Before we begin, we will change a few settings to make the notebook look a bit prettier:
%%html
<style> body {font-family: "Calibri", cursive, sans-serif;} </style>
In this notebook, I will generate different visualizations of the Favorite Pokémon Survey results. The data was collected and made public by reddit user mamamia1001. Full credit goes to him/her. I will also be including a few comments on the results and how I interpret them. If you want a more simplified version (i.e., only the plots, no code), you can find it here. For more info, take a look at the README file.

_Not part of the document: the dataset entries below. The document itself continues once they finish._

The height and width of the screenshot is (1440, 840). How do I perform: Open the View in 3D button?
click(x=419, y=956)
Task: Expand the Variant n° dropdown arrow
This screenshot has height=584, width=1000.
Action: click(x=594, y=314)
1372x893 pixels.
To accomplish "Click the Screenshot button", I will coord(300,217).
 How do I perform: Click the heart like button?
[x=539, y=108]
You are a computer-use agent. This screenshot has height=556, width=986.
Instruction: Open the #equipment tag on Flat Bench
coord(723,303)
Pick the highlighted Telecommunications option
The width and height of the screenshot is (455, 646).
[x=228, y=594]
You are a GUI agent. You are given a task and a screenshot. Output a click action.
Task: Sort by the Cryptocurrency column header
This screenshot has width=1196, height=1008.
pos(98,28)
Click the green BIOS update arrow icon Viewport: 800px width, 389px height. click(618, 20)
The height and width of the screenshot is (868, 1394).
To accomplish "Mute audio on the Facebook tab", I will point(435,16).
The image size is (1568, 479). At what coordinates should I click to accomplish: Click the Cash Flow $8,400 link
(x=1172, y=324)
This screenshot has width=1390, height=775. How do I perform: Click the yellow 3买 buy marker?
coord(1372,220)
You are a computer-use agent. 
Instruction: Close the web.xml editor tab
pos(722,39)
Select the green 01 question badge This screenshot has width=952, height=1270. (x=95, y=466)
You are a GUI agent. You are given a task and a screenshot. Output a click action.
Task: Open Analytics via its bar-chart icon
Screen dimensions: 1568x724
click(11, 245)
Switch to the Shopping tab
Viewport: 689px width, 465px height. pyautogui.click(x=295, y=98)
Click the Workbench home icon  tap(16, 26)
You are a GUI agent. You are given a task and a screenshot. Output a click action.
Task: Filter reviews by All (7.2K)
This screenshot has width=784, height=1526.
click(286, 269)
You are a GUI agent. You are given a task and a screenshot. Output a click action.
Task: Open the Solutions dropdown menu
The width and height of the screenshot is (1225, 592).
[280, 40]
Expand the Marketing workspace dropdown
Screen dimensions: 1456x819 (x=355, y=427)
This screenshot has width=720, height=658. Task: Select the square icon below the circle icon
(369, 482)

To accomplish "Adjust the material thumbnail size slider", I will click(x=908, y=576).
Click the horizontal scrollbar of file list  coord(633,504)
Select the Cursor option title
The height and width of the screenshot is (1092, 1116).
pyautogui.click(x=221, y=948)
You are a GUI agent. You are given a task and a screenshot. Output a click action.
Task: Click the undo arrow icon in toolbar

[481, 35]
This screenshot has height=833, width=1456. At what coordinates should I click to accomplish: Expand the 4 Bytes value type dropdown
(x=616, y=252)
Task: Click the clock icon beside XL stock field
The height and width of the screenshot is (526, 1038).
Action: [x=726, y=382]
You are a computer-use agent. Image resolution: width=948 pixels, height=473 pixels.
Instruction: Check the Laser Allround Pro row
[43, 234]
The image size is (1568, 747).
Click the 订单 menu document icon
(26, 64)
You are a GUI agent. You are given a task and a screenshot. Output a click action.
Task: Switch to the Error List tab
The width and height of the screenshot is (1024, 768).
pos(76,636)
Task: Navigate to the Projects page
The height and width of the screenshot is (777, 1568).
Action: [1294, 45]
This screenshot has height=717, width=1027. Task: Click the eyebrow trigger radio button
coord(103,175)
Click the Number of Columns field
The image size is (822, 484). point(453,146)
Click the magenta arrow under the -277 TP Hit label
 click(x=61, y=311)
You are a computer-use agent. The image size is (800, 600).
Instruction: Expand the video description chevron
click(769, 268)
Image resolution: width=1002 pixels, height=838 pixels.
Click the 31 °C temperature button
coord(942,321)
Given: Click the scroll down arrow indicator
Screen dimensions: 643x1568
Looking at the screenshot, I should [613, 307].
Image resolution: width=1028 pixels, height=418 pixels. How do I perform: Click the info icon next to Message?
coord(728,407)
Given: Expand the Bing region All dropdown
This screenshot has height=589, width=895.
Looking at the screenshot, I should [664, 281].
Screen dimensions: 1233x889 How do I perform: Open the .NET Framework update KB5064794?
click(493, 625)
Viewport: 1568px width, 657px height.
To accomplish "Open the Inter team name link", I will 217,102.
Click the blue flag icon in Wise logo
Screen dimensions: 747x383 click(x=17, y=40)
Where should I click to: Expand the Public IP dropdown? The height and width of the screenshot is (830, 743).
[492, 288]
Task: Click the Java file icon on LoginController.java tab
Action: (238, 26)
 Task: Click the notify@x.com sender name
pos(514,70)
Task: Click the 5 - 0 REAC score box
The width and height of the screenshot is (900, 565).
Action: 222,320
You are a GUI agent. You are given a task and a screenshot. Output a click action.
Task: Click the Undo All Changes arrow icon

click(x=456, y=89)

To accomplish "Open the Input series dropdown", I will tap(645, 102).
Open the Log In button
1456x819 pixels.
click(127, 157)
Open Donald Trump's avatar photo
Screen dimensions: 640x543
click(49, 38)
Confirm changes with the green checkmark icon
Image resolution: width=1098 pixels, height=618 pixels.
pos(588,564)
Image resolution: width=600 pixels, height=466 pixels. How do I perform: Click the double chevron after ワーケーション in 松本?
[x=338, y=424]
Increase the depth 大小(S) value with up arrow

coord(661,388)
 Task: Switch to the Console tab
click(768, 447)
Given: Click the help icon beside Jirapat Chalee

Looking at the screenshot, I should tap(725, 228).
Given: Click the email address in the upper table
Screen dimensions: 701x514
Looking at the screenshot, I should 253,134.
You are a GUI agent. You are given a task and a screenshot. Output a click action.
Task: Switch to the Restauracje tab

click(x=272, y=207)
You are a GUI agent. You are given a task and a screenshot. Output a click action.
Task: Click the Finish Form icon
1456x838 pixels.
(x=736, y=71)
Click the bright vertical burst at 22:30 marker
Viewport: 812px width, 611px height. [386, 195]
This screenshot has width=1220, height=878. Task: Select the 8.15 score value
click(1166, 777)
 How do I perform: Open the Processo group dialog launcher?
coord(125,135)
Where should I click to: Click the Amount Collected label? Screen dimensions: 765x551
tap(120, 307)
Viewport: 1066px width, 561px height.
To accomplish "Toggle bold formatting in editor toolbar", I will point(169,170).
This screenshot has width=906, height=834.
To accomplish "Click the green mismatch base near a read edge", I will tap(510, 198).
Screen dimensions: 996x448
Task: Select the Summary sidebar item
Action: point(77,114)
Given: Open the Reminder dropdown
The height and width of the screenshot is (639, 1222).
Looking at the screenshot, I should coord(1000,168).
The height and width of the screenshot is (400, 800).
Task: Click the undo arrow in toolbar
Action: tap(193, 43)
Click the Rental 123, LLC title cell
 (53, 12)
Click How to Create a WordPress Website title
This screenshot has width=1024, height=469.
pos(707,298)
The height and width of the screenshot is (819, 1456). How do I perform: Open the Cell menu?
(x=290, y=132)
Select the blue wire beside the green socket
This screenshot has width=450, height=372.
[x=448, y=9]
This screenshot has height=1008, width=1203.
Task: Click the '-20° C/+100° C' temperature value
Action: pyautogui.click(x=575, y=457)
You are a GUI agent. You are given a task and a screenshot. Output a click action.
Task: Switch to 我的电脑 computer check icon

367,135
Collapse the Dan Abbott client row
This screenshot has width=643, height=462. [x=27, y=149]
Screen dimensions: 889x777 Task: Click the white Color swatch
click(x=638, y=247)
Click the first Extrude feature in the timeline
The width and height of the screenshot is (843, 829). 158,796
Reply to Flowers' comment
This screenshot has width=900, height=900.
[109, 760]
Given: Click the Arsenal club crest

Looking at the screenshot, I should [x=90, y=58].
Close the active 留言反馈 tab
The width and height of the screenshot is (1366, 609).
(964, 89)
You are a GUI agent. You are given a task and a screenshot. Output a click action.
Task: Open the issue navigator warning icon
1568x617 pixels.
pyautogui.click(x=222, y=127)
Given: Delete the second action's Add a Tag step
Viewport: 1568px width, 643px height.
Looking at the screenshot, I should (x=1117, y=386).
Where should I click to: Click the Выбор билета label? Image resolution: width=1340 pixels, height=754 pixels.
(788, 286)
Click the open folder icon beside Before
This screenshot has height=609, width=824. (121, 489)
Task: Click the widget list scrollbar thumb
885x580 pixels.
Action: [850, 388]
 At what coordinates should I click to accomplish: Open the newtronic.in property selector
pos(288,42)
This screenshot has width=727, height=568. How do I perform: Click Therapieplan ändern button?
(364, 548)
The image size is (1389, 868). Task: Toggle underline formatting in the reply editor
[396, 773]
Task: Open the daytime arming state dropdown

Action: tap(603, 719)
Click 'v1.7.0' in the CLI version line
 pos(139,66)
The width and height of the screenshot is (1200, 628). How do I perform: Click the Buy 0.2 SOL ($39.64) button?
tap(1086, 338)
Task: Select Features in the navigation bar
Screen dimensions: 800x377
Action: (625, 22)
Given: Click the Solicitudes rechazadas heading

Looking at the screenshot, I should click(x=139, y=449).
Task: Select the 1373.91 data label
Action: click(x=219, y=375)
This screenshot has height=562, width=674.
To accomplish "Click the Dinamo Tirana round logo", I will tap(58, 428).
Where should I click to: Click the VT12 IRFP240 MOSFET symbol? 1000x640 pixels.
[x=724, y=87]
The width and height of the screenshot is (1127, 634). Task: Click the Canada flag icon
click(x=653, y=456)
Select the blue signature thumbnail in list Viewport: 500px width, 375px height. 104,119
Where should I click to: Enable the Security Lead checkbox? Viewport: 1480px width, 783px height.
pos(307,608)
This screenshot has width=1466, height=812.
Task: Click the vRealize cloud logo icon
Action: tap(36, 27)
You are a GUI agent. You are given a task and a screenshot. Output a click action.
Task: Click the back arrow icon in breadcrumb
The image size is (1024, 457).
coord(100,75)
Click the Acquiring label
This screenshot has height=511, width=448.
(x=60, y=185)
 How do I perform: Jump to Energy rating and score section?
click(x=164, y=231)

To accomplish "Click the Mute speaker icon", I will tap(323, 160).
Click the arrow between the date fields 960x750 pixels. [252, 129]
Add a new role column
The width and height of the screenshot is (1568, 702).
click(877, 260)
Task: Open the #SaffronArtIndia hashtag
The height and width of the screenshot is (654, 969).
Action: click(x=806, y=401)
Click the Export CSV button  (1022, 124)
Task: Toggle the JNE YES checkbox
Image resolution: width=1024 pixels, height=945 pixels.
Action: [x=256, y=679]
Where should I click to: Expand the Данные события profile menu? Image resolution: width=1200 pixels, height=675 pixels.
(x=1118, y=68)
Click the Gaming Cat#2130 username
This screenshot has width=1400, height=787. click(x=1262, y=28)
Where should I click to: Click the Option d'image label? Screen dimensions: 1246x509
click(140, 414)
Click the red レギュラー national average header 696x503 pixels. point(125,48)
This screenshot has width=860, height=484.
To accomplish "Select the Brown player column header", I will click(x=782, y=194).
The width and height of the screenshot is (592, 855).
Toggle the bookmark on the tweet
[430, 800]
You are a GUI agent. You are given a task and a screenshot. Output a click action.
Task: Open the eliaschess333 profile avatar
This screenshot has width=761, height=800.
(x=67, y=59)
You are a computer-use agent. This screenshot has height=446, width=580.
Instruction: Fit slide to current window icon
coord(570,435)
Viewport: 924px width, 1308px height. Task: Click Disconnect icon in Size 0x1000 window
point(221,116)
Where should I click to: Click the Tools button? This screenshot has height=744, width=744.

Alright, let's get started.
First, let's import all the relevant packages, configure some plotting options, and define some basic (path) variables.
%matplotlib inline
import pandas as pd
import numpy as np
import seaborn as sns
import matplotlib as mpl
import matplotlib.pyplot as plt
import matplotlib.dates as mdates
from mpl_toolkits.axes_grid1.inset_locator import inset_axes
import pathlib
from PIL import Image
import requests
from io import BytesIO
import pokefunctions
mpl.rcParams['font.sans-serif'] = 'Calibri'
mpl.rcParams['font.family'] = 'sans-serif'
sns.set(font_scale=1.75)
sns.set(font = 'Calibri')
sns.set_style('ticks')
plt.rc('axes.spines', top=False, right=False)
# Control font sizes.
plt.rc('font', size=12) # Default text size
plt.rc('axes', titlesize=16) # Axes title
plt.rc('axes', labelsize=16) # x and y labels
plt.rc('xtick', labelsize=12) # x tick labels
plt.rc('ytick', labelsize=12) # y tick labels
plt.rc('legend', fontsize=12) # Legend
plt.rc('figure', titlesize=16) # Figure title
# Define paths.
PATH_DATA = pathlib.Path(r'../data')
PATH_IMAGES = pathlib.Path(r'../images')
I downloaded a copy of the original results as an Excel file. Let's read just the relevant parts:
df = pokefunctions.read_raw_data(PATH_DATA/'responses.xlsx')
df.head(3)
name | votes | types | generation | family | |
---|---|---|---|---|---|
1 | Bulbasaur | 710.0 | Grass Poison | 1 | Bulbasaur |
2 | Ivysaur | 83.0 | Grass Poison | 1 | Bulbasaur |
3 | Venusaur | 127.0 | Grass Poison | 1 | Bulbasaur |
From the aggregated results:
n_votes = df['votes'].sum()
print(n_votes)
52725.0
Original result: 65
n_pokemon = len(df['name'].unique())
print(n_votes/n_pokemon)
65.17305315203956
df_votes_generation = df.groupby(['generation']).mean()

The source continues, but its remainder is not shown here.